WORK TASK. Since pictures are not part of the copy, please output only the lines from the one with "Where should I" through the end of the data below, exactly as written.

(Data entries)
BEGIN
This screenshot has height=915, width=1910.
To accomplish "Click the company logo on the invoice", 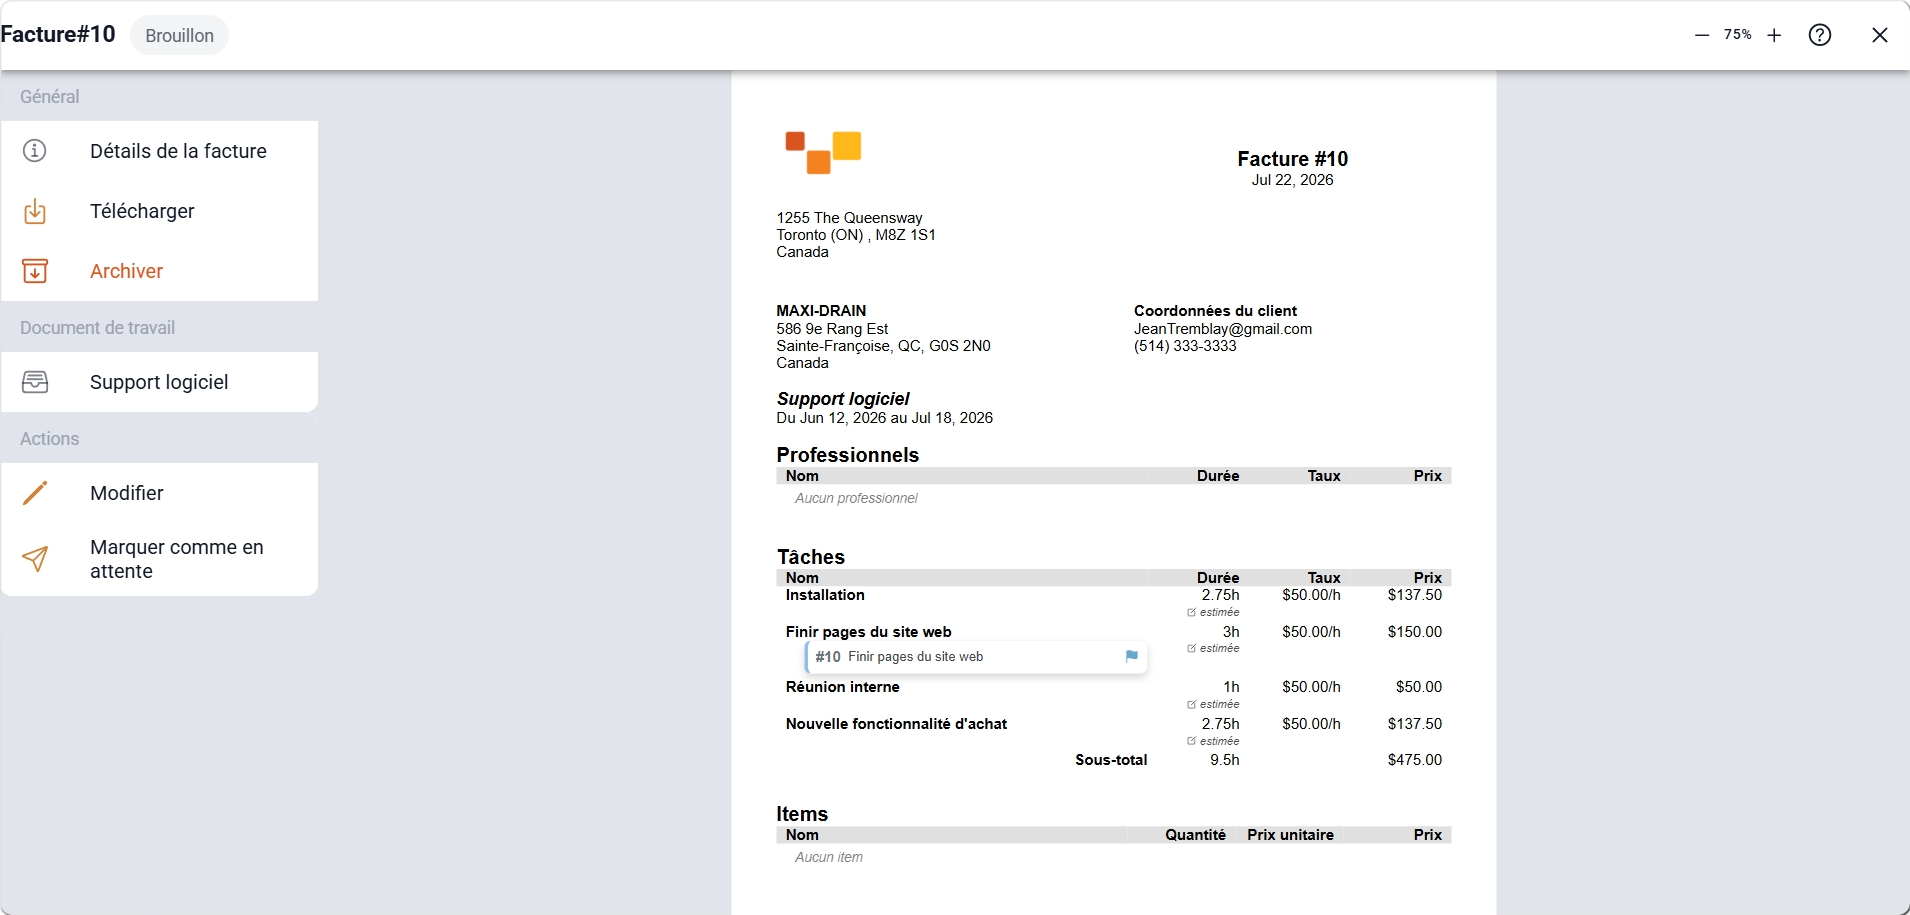I will 823,152.
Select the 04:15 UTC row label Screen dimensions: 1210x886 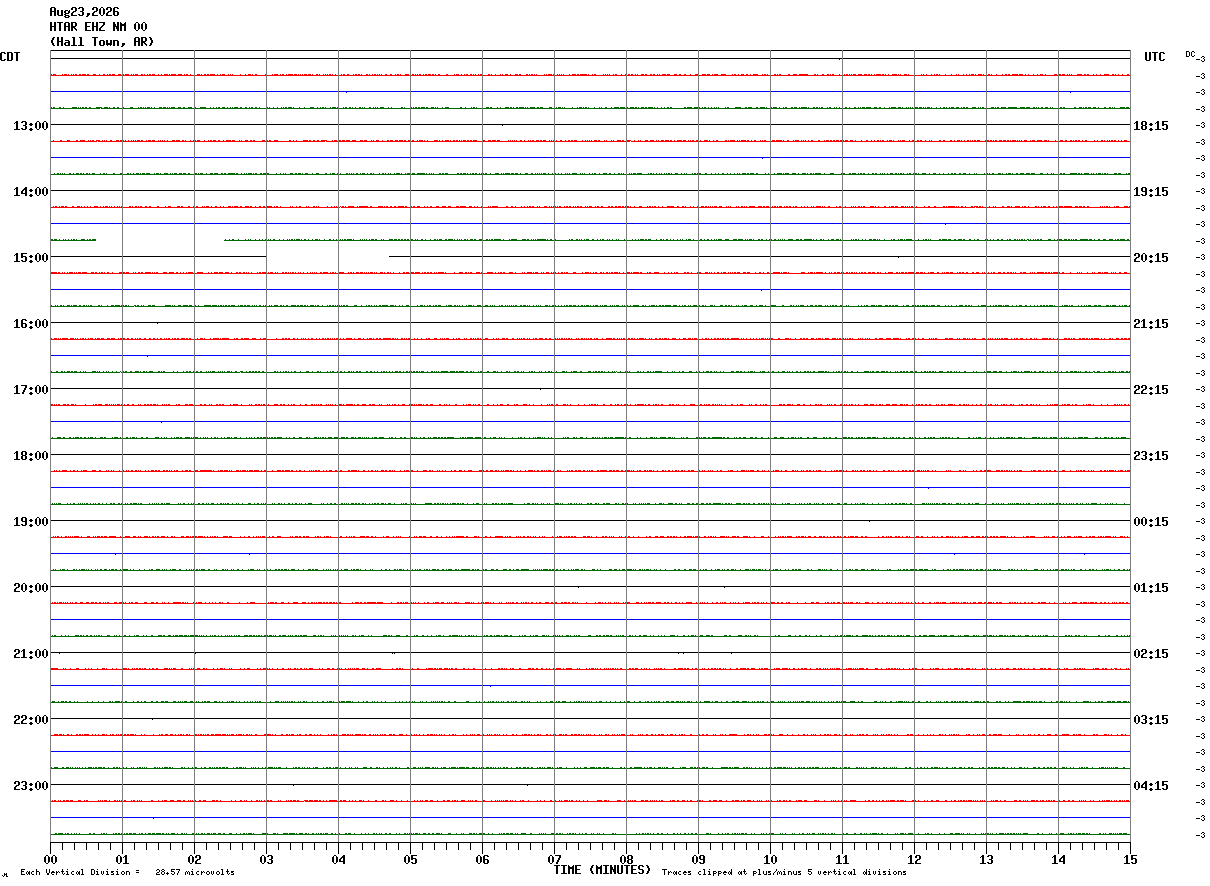[x=1151, y=785]
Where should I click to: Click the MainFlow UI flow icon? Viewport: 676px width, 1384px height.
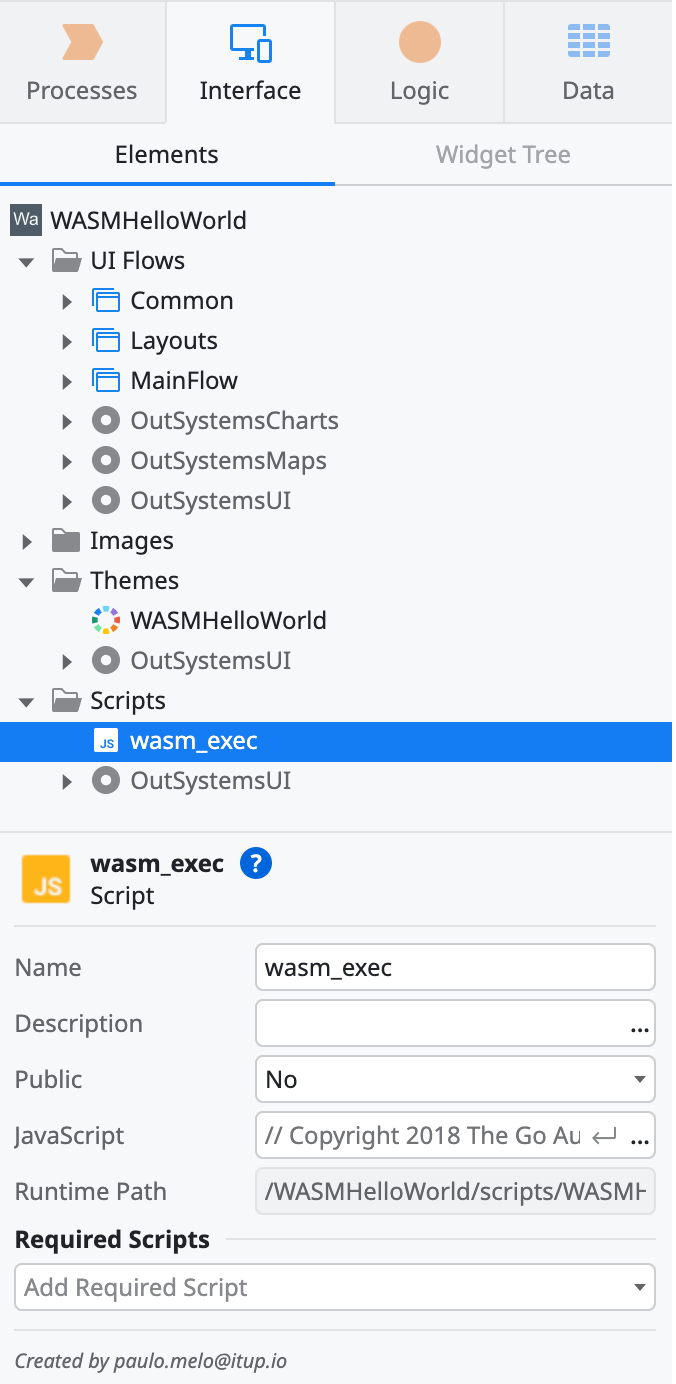[x=106, y=381]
END
EXERCISE RESULT.
Where should I click to: Click the MainFlow UI flow icon? Viewport: 676px width, 1384px height.
[x=106, y=381]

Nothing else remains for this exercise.